More information on each of these data representations and their use-cases is available in this article.

Gridded: spatio-temporal resolution

To keep the platform responsive during analysis of your data, your original data gets processed.

One of the steps during processing is to divide the whole spatial and temporal range of your data set into different bins, and aggregate your data records in those bins.

The ideal size of those bins depends on both your accuracy needs during analysis and the accuracy with which the location data was recorded.

More details on these bins and how to configure them is available in the Configure the spatio-temporal resolution article.
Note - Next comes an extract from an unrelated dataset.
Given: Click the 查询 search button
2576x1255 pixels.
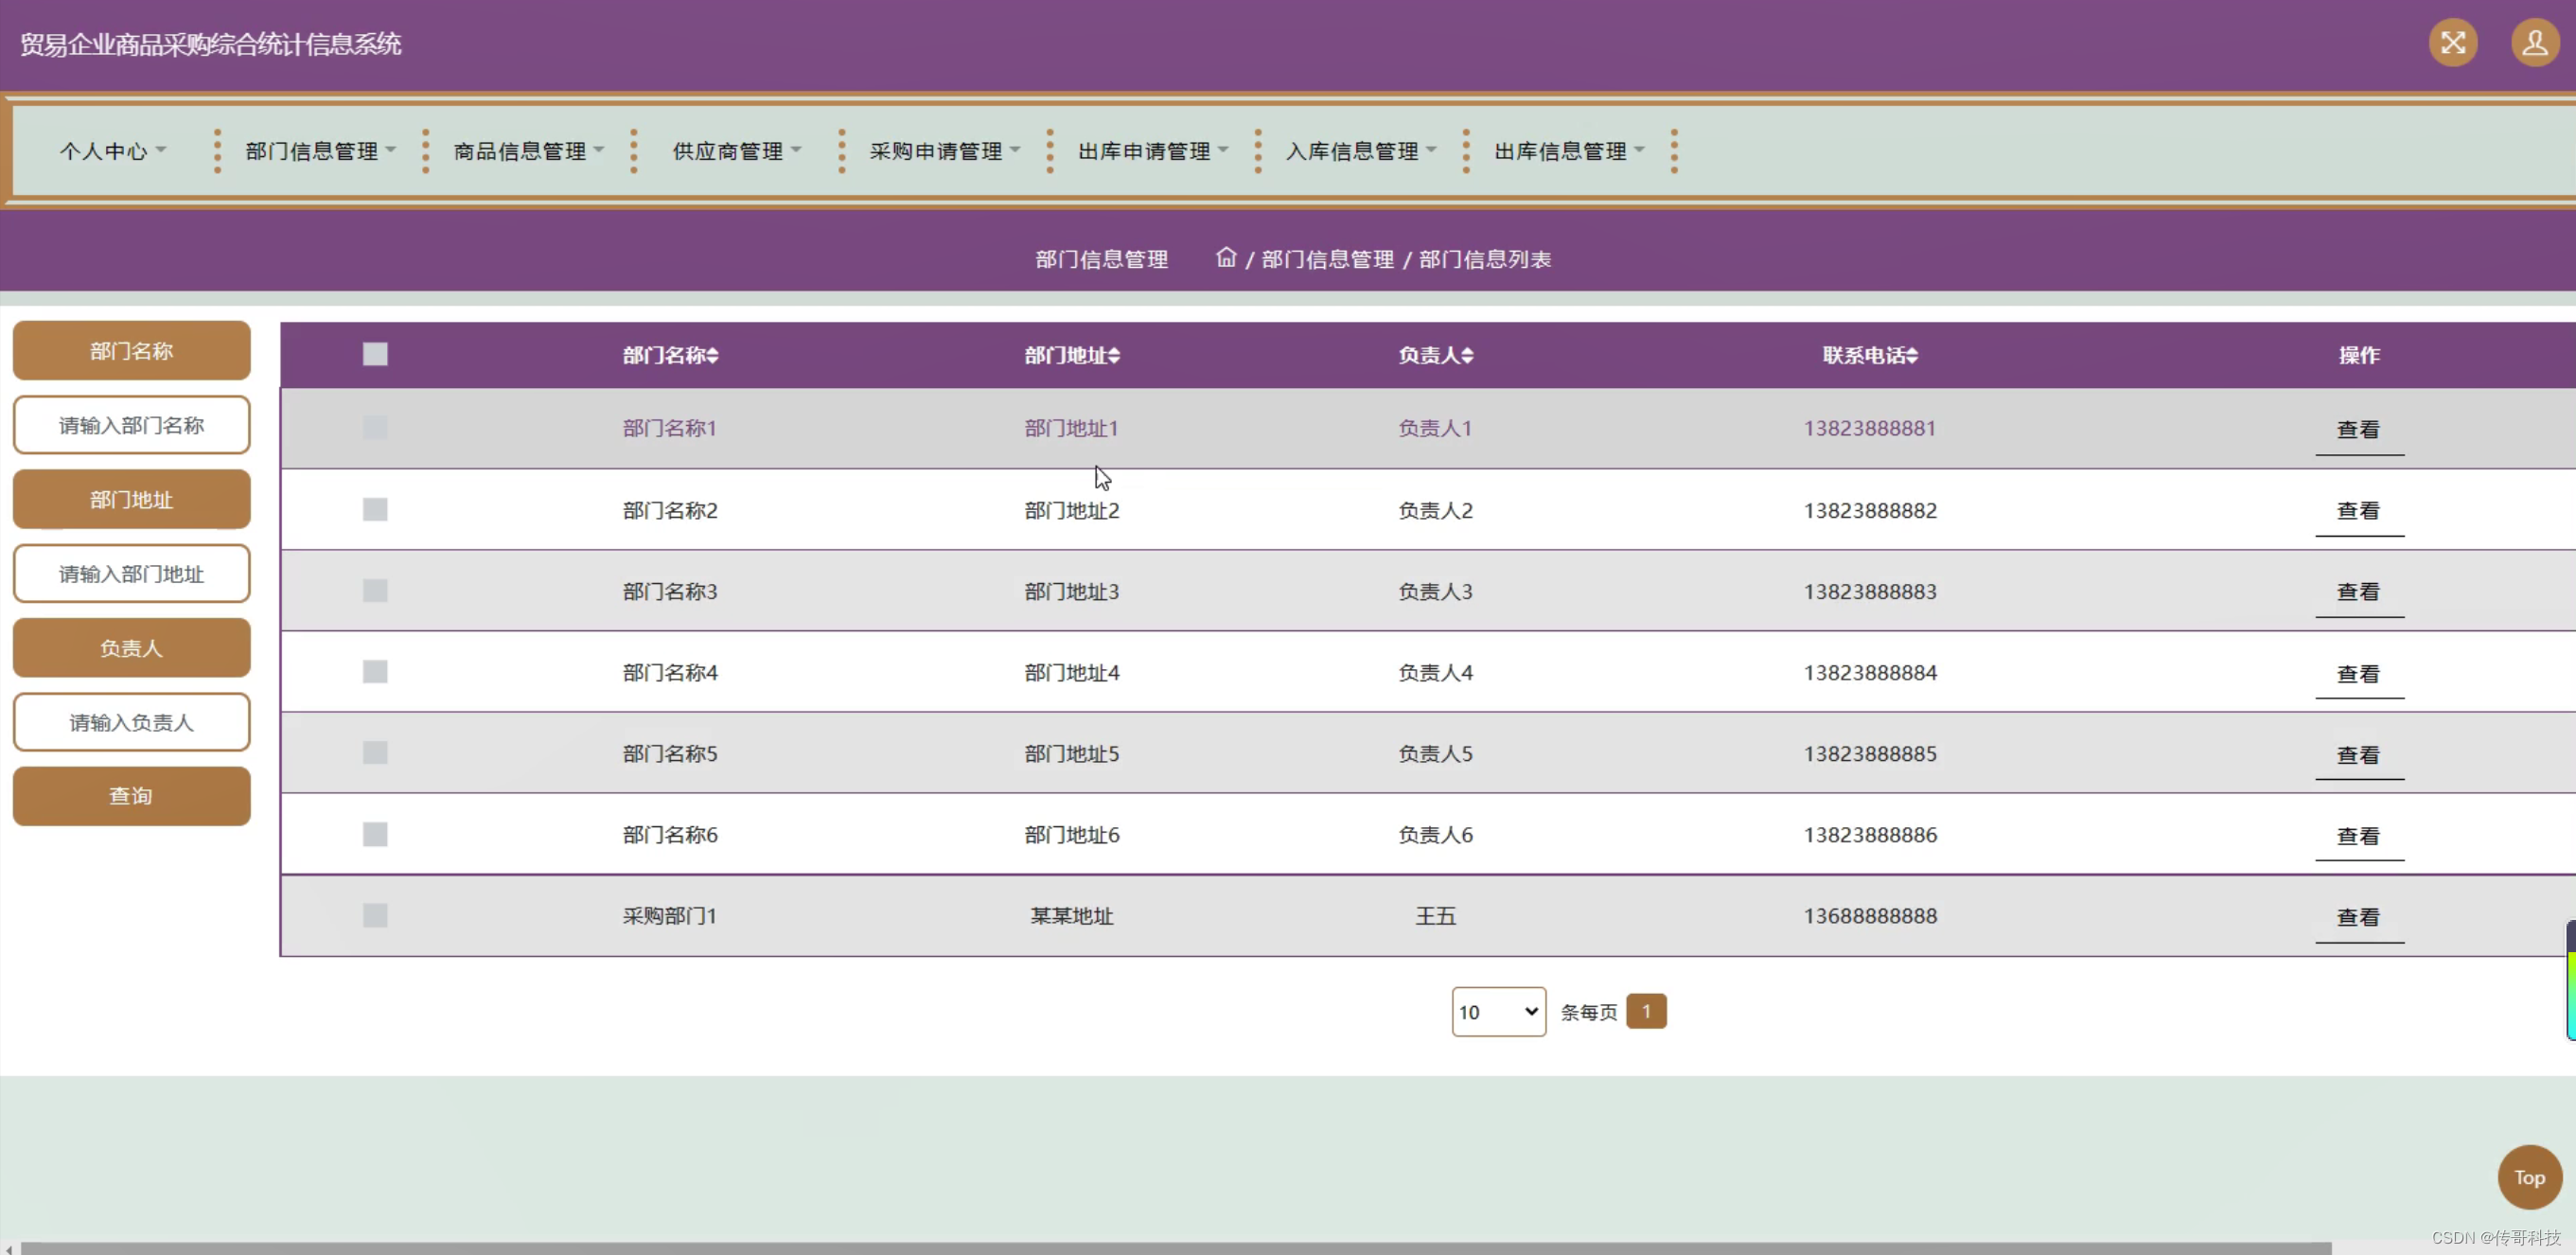Looking at the screenshot, I should 131,795.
Trajectories: distance and duration threshold

In addition to the default gridded data representation, you can also choose to have your data available as trajectories. Trajectories are consecutive sequences of location records that belong together. Think of them as space-time lines. An example is showing the trajectory of a ship by connecting all the recorded positions, sorted by their timestamp, with a line.

There might be cases where you don’t want two successive records to be connected; you can control this via the distance and duration thresholds.

More details on these thresholds and how to configure them is available in the Configure the distance and duration thresholds article.

Realtime

When enabled, the processing engine will store for each car, vessel, etc. the last seen location together with its properties.

The realtime representation has no additional processing settings.

Uploading your data files

Once everything is configured, uploading data is as straightforward as drag-and-dropping your .csv files onto a widget. The data upload will start, and when the platform has received the files it will start processing them.

The upload data and metadata article provides more details on this.

Optionally: adding metadata

Sometimes you have data which is the same for each record and which is stored in a separate file.

For example your location data .csv file contains the location records of a ship:

Ship Identifier, Longitude, Latitude, Timestamp
Ship 1         , 10.0     , 15.0    , 2020-01-05'T'15:15:15
Ship 1         , 10.1     , 15.1    , 2020-01-05'T'20:15:15
Ship 2         , 20.0     , 20.0    , 2020-01-05'T'16:00:27
...

and in another .csv file, you have some properties about each ship that remain constant over time

Ship Identifier, Ship Length, Ship Name
Ship 1         , 15         , Jolly Roger
Ship 2         , 23         , Santa Maria

We call this second type of file (containing the info that remains constant over time) metadata. This metadata can be uploaded in a similar way to the location data.

The upload data and metadata article provides more details on how to upload metadata, and the data versus metadata article has a closer look at the differences between data and metadata.